Lüdenscheid. Gut 100 ehemalige Kreisbedienstete kamen jetzt zum traditionellen Pensionärstreffen ins Lüdenscheider Kreishaus. Viele von ihnen hatten vor der Zusammenkunft und dem gemeinsamen Grillen ihre Kolleginnen und Kollegen an ihren alten Arbeitsplätzen im haus besucht.

„Wir sind ein attraktiver Arbeitgeber mit vielen Möglichkeiten für die Beschäftigten“, hatte Landrat Thomas Gemke die Ehemaligen begrüßt. Ganz besonders freute er sich über die Anwesenheit von Dr. Bernhard Schneider. Der letzte Oberkreisdirektor des Märkischen Kreises lebt im münsterländischen Greven und ist jedes Jahr treuer Gast des Pensionärstreffens. Der Wähler habe seinen Arbeitsvertrag bei der jüngsten Kommunalwahl verlängert. „Es dauert also noch ein wenig, bis ich auf Ihrer Seite sitze“, so Gemke.

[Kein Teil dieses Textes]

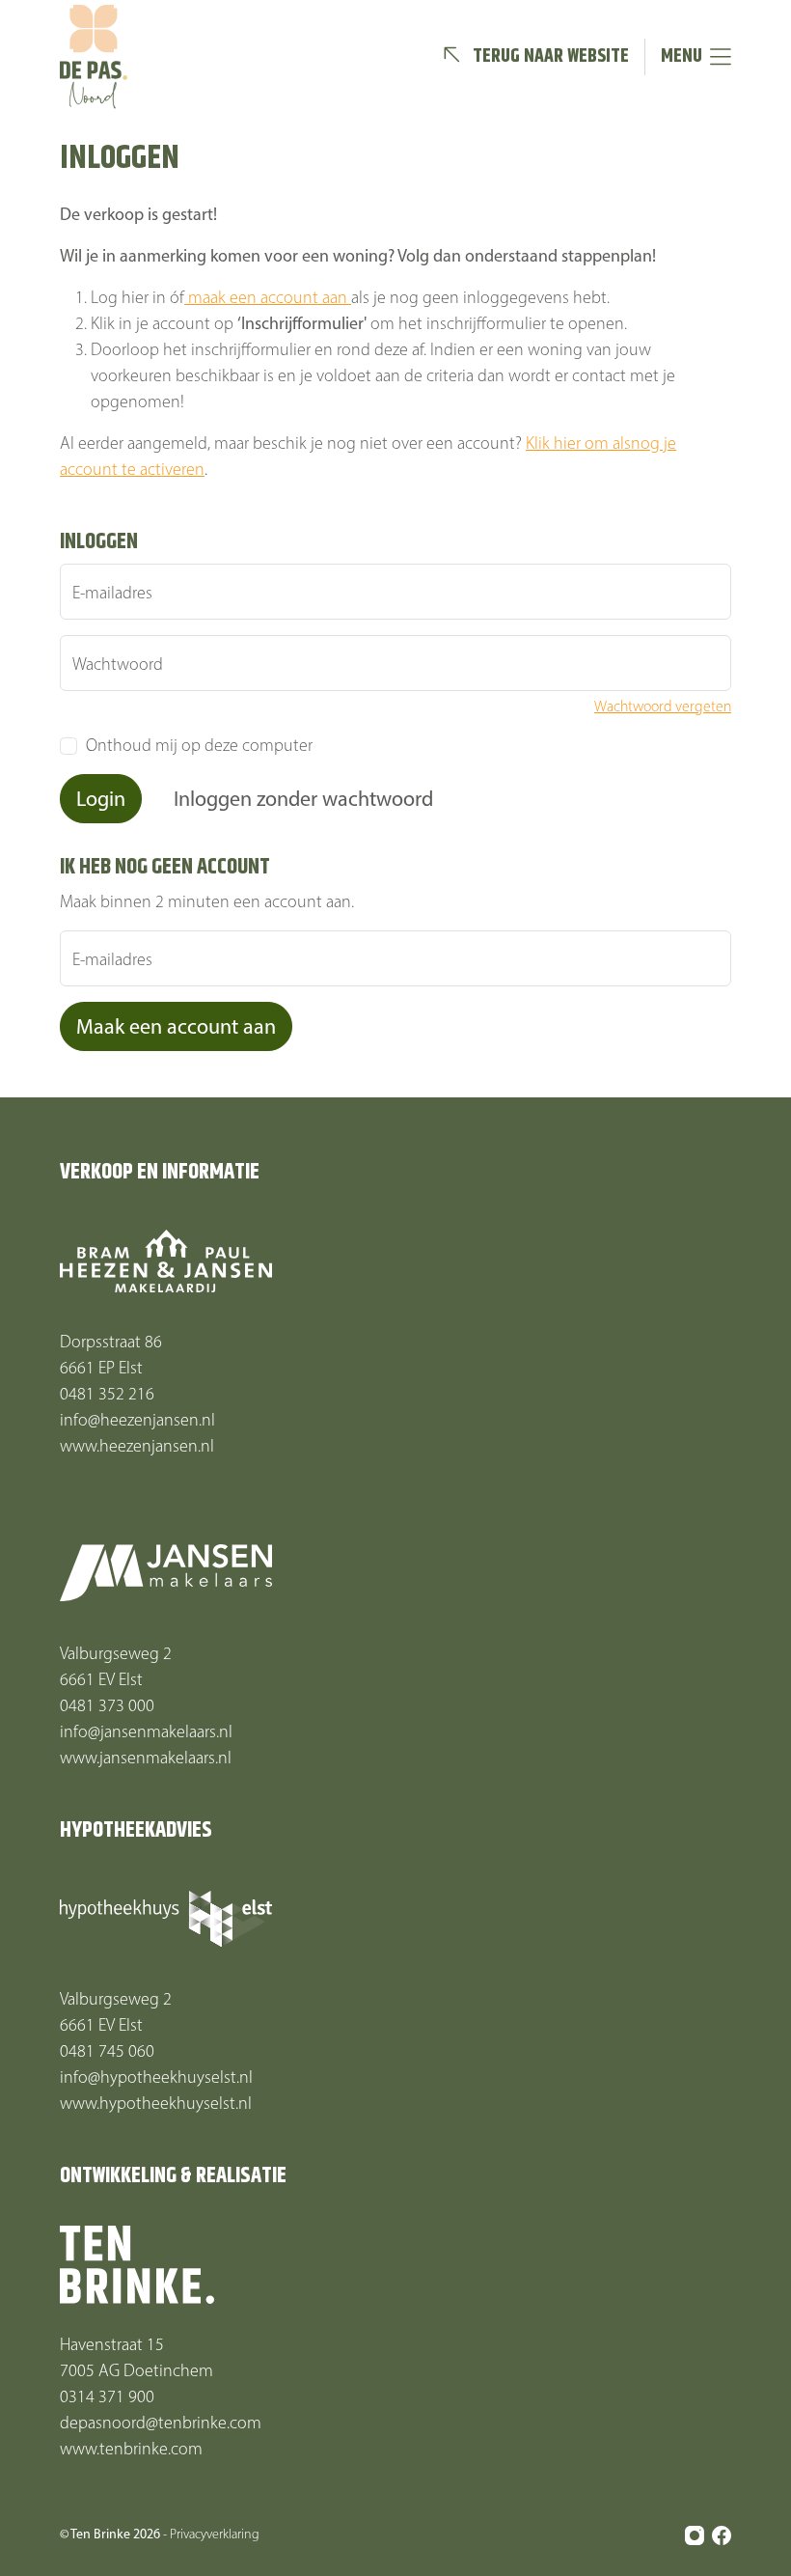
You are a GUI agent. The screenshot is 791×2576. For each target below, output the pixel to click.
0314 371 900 (107, 2396)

Obwohl der Kreis bisher noch keine Nachwuchsprobleme habe, mache sich der demografische Wandel auch bei der Kreisverwaltung bemerkbar. „Wir bilden nur noch in Berufen aus, die wir in der Verwaltung brauchen.“ Der Landrat sprach auch die aktuellen Probleme offen an. Das Thema Pflege werde immer wichtiger. „Deshalb haben wir unsere Pflegeberatung personell aufgestockt und wollen so dazu beitragen, dass die Menschen so lange wie möglich in ihren eigenen vier Wänden bleiben können.“ Die Gesundheitsversorgung, vor allem die mit Ärzten, die sich im Kreis niederlassen, stehe ganz oben auf der Tagesordnung. Deshalb versuche der Kreis durch die Vergabe von Stipendien die angehenden Mediziner an den Kreis zu binden. Klar sei, so Gemke: „Die ärztliche Grundversorgung muss erhalten bleiben.“ (pmk)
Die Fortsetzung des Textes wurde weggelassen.